■ **About this exercise**
Only one stretch of the data below is wanted: the lines from the one with "The width and height of the screenshot is (1920, 1244)." through the one with "You are a computer-use agent. The", repeated exactly.

- - -

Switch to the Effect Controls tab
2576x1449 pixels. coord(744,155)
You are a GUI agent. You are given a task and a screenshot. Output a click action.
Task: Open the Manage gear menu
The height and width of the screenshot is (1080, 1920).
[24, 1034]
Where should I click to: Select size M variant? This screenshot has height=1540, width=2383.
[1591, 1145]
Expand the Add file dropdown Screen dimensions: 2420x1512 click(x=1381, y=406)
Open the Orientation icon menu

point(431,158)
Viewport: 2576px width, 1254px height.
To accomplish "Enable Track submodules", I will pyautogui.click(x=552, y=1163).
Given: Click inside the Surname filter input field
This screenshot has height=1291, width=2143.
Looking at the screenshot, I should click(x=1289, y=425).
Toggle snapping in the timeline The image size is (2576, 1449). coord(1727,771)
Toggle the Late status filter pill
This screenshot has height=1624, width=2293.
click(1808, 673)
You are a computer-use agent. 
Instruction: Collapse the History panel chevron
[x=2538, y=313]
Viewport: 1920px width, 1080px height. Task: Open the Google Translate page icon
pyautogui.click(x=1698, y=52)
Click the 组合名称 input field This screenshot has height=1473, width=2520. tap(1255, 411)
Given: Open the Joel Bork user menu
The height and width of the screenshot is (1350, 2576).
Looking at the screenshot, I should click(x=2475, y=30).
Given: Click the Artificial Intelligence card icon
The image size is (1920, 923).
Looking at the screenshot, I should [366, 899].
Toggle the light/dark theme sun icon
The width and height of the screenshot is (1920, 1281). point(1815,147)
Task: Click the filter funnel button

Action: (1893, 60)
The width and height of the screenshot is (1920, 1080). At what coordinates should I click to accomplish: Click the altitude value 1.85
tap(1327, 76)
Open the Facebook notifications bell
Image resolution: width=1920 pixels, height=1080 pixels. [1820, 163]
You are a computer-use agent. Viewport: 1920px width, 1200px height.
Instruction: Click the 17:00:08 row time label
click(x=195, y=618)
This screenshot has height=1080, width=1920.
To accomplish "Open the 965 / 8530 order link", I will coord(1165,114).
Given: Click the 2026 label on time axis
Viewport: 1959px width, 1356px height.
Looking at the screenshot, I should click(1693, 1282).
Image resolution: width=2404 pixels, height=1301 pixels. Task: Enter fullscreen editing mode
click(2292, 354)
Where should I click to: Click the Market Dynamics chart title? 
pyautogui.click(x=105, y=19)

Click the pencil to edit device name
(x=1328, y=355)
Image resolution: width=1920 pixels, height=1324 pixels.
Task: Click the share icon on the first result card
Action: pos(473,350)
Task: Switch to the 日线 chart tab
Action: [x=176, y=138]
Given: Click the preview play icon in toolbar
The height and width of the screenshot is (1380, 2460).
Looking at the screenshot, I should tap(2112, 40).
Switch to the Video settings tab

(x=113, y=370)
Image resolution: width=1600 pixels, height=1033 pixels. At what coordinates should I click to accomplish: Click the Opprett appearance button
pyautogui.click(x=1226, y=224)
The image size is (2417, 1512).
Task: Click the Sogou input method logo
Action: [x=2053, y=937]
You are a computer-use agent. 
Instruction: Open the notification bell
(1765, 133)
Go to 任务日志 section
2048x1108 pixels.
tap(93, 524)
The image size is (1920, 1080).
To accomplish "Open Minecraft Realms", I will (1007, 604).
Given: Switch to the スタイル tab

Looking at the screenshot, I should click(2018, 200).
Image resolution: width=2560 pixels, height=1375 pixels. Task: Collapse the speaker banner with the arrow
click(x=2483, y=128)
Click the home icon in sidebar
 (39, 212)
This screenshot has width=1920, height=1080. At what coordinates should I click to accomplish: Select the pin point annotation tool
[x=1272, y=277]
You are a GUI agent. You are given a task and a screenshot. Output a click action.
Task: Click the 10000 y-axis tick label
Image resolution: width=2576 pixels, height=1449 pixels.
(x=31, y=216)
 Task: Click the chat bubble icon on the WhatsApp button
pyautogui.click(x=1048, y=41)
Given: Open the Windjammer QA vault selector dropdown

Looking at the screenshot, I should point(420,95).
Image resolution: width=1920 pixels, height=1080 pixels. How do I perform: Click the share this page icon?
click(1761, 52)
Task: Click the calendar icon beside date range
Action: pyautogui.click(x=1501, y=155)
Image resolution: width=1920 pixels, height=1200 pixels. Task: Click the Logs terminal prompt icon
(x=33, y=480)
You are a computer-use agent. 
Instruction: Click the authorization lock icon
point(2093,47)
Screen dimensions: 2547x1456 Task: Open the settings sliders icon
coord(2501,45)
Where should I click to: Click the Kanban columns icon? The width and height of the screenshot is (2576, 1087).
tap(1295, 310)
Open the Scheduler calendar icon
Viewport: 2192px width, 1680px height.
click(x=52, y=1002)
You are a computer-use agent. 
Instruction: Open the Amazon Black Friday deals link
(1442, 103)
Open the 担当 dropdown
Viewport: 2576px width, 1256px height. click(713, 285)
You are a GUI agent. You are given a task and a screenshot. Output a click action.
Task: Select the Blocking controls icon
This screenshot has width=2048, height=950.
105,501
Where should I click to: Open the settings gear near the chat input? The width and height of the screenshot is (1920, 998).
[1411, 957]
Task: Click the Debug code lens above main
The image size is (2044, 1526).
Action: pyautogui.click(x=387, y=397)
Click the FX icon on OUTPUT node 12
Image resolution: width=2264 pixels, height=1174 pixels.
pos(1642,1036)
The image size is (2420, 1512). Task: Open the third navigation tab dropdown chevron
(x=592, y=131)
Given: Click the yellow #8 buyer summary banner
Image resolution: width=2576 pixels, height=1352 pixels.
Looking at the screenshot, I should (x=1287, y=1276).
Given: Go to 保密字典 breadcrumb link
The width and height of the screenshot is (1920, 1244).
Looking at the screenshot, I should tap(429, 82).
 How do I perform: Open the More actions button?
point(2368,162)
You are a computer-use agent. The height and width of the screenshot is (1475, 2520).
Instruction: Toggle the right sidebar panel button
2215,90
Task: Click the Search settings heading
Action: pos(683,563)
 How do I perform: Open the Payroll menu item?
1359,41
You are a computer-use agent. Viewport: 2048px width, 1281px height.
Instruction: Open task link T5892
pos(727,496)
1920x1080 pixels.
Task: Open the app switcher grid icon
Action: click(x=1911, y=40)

- - -

■ **Solution below**
The width and height of the screenshot is (1920, 1244).
Looking at the screenshot, I should tap(429, 82).
 How do I perform: Open the More actions button?
point(2368,162)
You are a computer-use agent. The height and width of the screenshot is (1475, 2520).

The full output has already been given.